Rejetant toute ingérence, iranienne ou américaine, dans le pays, les manifestants, en majorité des jeunes, qui réclament de profondes réformes politiques, continuent à défier les forces de sécurité, malgré la répression qui a fait 21 morts et des dizaines de blessés en une semaine.  

Lundi, des milliers d’étudiants ont de nouveau défilé à Bagdad et dans des villes chiites du sud de l’Irak.  

Balles réelles  

Seize ambassadeurs en Irak ont condamné «l’usage excessif et létal de la force» pour réprimer les manifestations.  

«Malgré les assurances données par le gouvernement, les forces de sécurité et des groupes armés continuent à faire usage de balles réelles dans ces villes, faisant de nombreux morts et blessés parmi les civils, tandis que certains manifestants sont victimes d’intimidation et d’enlèvements», écrivent les diplomates dans un texte signé notamment par les États-Unis, le Royaume-Uni, la France et l’Allemagne.  

Ce mouvement de contestation inédit, né le 1er octobre, demande des élections anticipées et un premier ministre indépendant pour succéder au démissionnaire Adel Abdel Mahdi. Il dénonce la corruption endémique et le manque de services publics, et réclame que ceux impliqués dans la répression meurtrière des manifestations rendent des comptes.  

Depuis le début du mouvement, près de 480 personnes, en grande majorité des manifestants, ont été tuées, selon un décompte de l’AFP.   

Les manifestants revendiquent leur indépendance vis-à-vis des partis politiques, même si le puissant leader chiite Moqtada Sadr les a soutenus avant de faire volte-face vendredi.   

«La première fois que nous sommes venus protester, ce n’était pas en adhésion aux discours du mouvement sadriste ou d’aucun autre parti politique», affirme Zaineb Mohammad, étudiante à Kerbala, dans le sud de l’Irak. «Nous sommes venus indépendamment et nous continuerons jusqu’à ce que nos revendications soient satisfaites».  

Tentes brûlées  

Lundi, à Nassiriya, une autre ville du sud, un manifestant a été tué et quatre blessés, alors que des hommes armés non identifiés ont pris d’assaut une place où campaient depuis des mois des protestataires.  

Juste après minuit, des hommes armés ont pénétré sur la place Habboubi, à Nassiriya, mettant le feu à des tentes de manifestants, selon un correspondant de l’AFP. Des morceaux de tissu et des armatures en métal carbonisées jonchaient le sol.  

Loin d’être intimidés, des protestataires ont monté de nouvelles tentes et apporté du ciment pour construire un abri.

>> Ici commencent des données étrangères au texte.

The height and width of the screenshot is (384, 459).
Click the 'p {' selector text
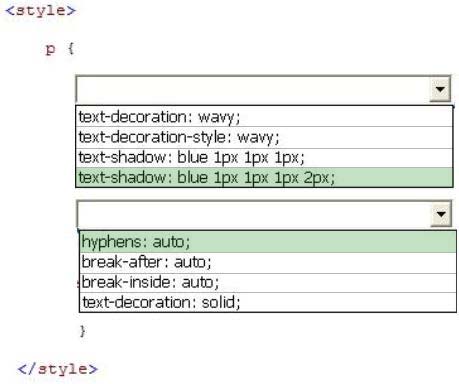pyautogui.click(x=60, y=49)
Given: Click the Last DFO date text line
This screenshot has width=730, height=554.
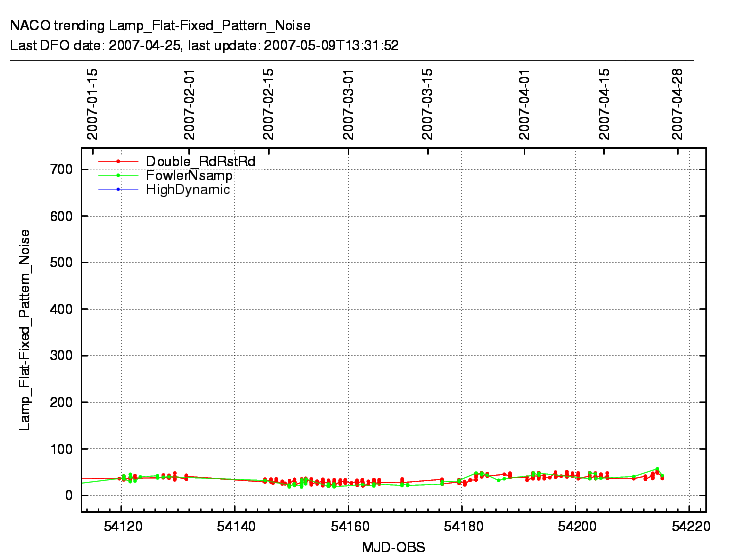Looking at the screenshot, I should point(204,45).
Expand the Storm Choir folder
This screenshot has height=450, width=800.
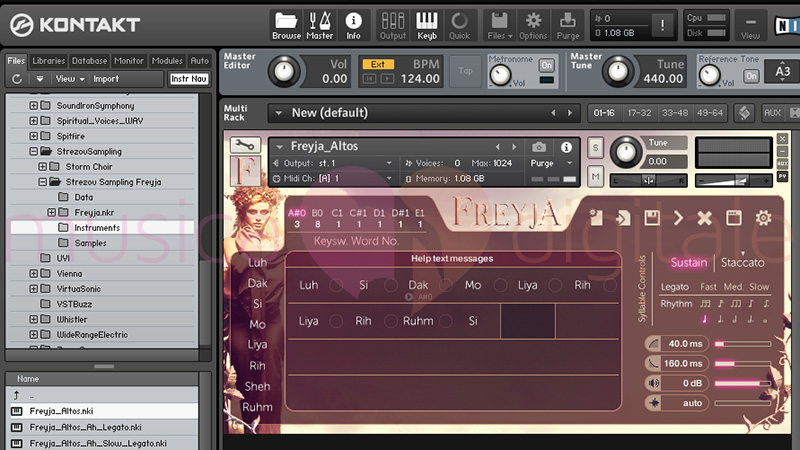(x=42, y=166)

Ils ont bloqué deux des principaux ponts de la ville.  

Plus au sud, dans la ville portuaire de Bassora, des étudiants ont aussi dressé des tentes, après le démantèlement de leur campement ce week-end par les forces de l’ordre, selon un journaliste de l’AFP.  

À Najaf, le principal camp de protestataires a été incendié dans la nuit par des inconnus, selon un correspondant de l’AFP, mais les manifestants ont repris lundi leur blocage de routes.  

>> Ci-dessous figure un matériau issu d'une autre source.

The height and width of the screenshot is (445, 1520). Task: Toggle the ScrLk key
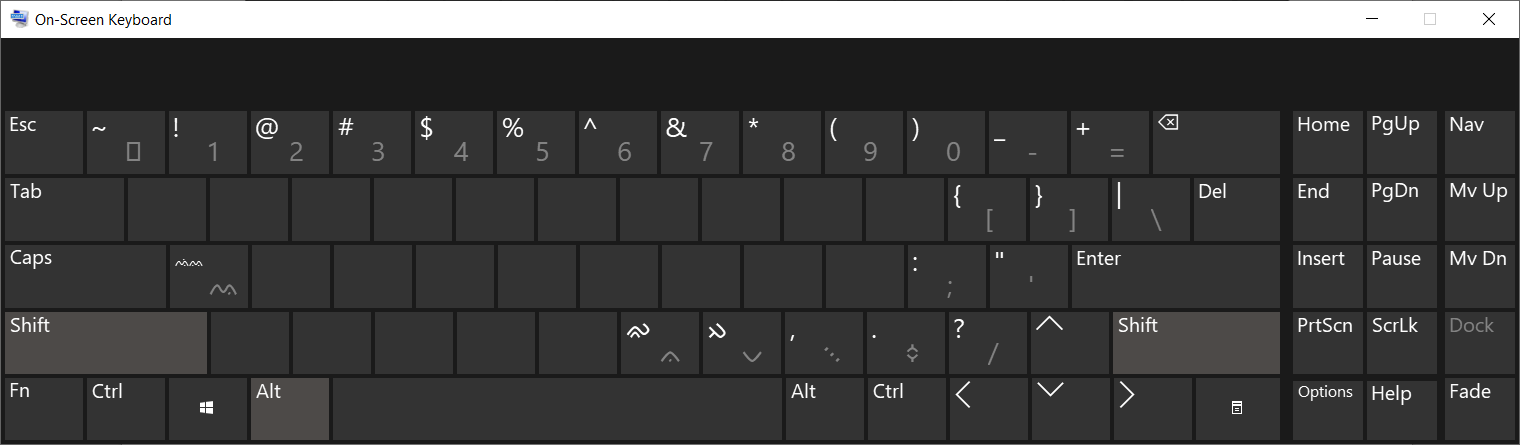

Une procession funéraire a défilé dans cette ville en hommage à un manifestant de 14 ans tué à Nassiriya, Ali Zouweir. Des proches portaient son cercueil, brandissant son portrait et pleurant.  

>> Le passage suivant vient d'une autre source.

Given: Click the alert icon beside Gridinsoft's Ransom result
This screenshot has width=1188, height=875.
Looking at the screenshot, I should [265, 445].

Vendredi, les forces de l’ordre avaient commencé à pénétrer dans les principaux camps des manifestants, après que Moqtada Sadr eut retiré son soutien au mouvement.  

Le leader chiite avait mobilisé, ce jour-là, des milliers de partisans pour réclamer le départ des 5200 soldats américains stationnés en Irak. Le sentiment anti-américain dans le pays s’est ravivé après la mort, le 3 janvier à Bagdad, d’un haut général iranien, Qassem Soleimani, émissaire de Téhéran en Irak, tué dans une frappe américaine.